[Stored items]
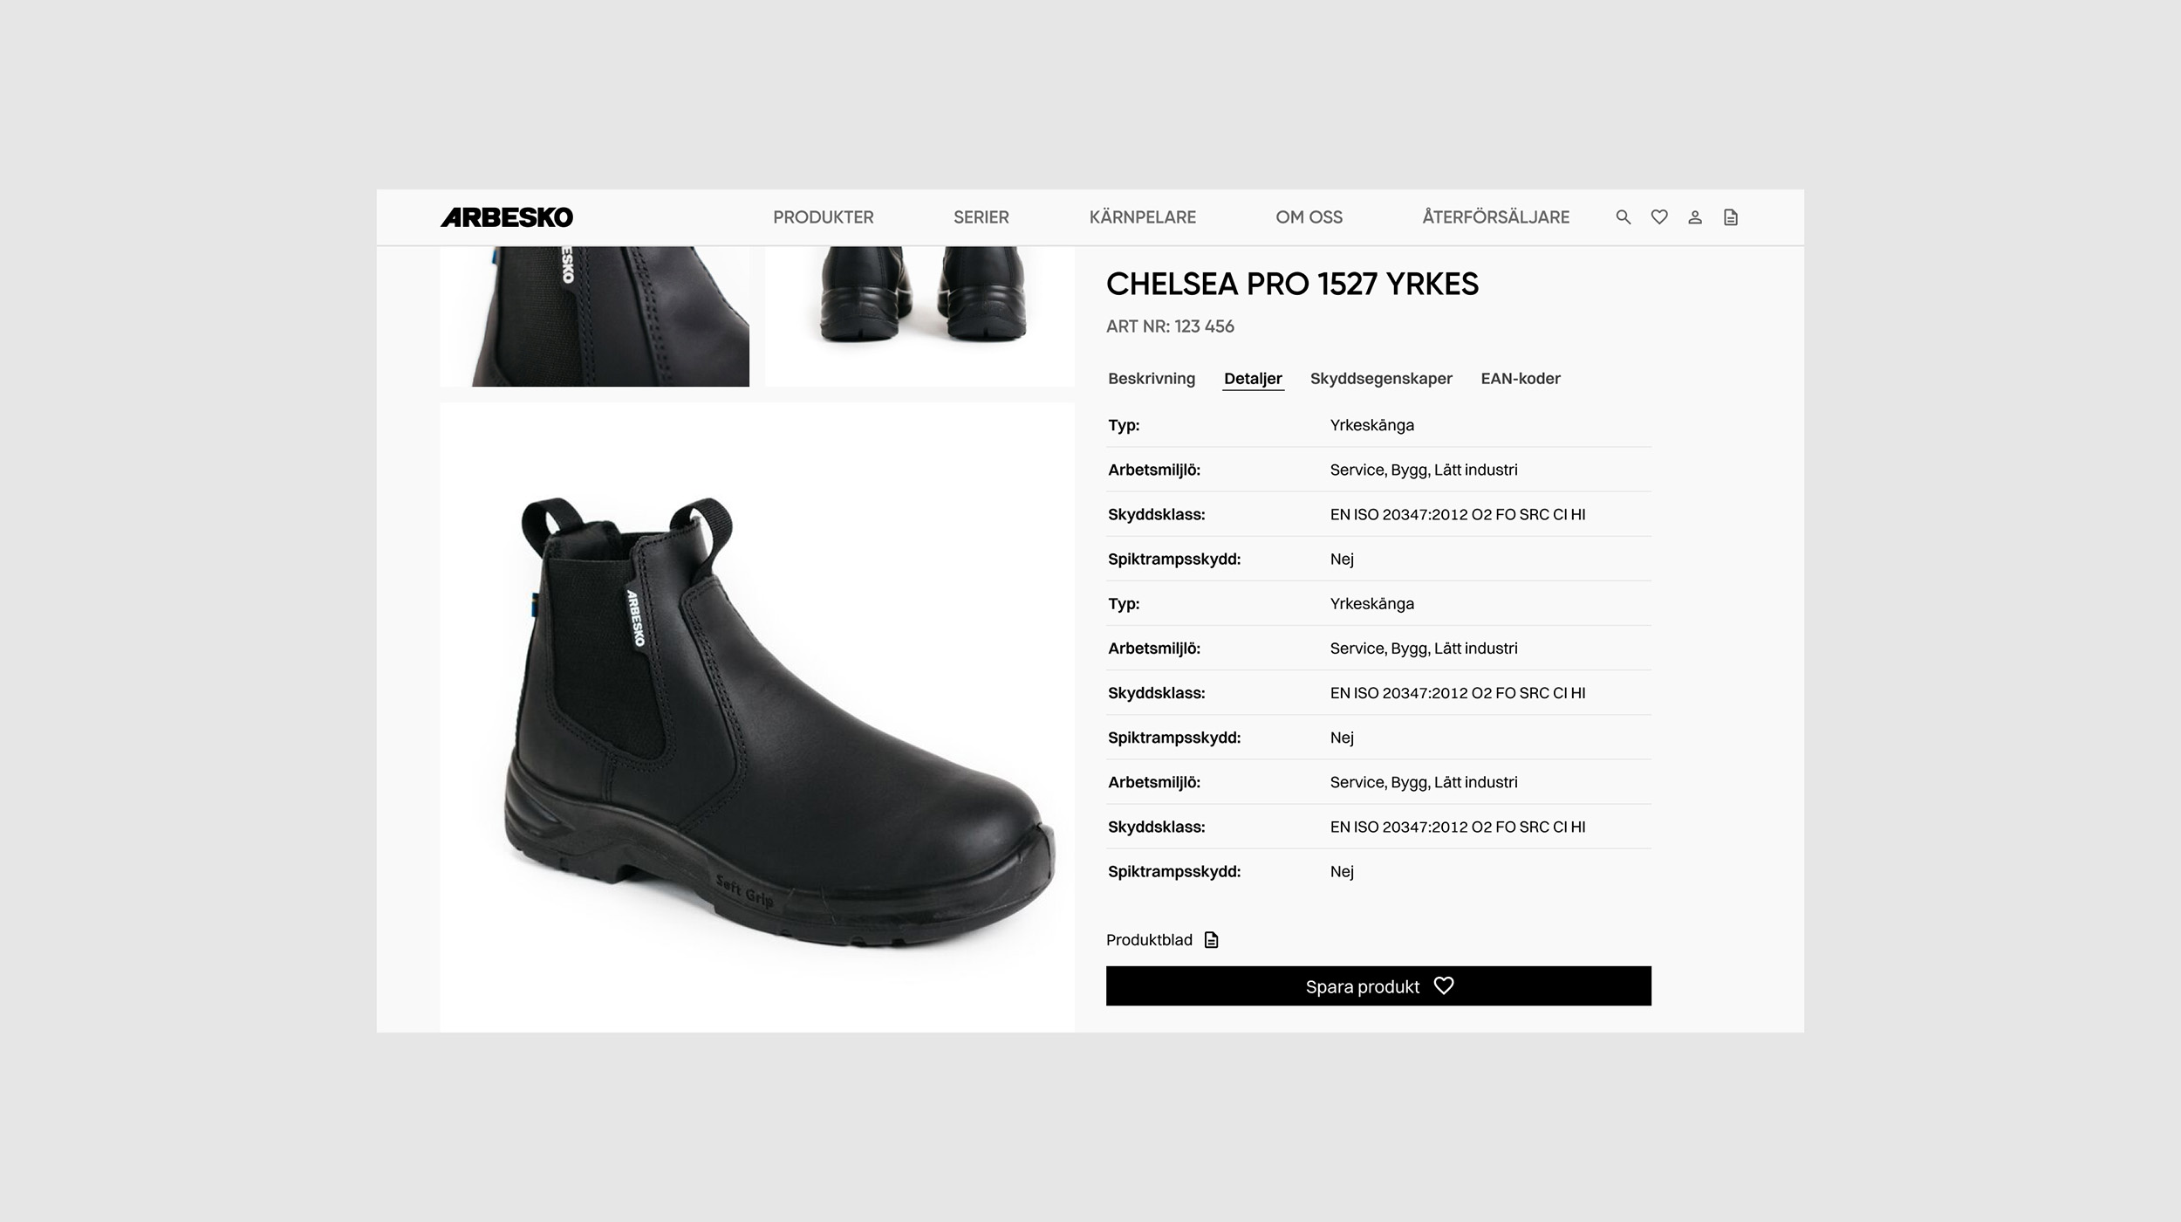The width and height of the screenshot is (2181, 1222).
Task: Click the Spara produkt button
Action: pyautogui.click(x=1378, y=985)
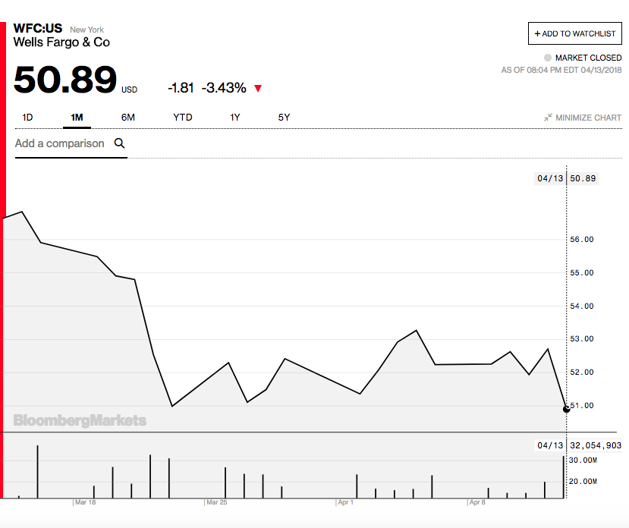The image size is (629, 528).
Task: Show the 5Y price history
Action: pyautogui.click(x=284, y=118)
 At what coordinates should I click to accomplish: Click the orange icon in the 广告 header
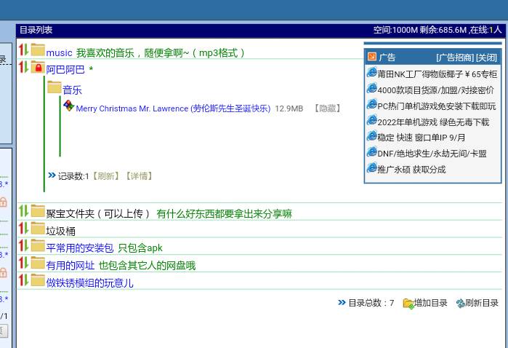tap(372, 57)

▶ **Task details**
Precisely the lines from the one containing "At what coordinates" to the end of the data above, both included, should be printed; leave the pictures out.

▶ **Task solution**
 At what coordinates should I click to accomplish: Click the orange icon in the 广告 header
tap(372, 57)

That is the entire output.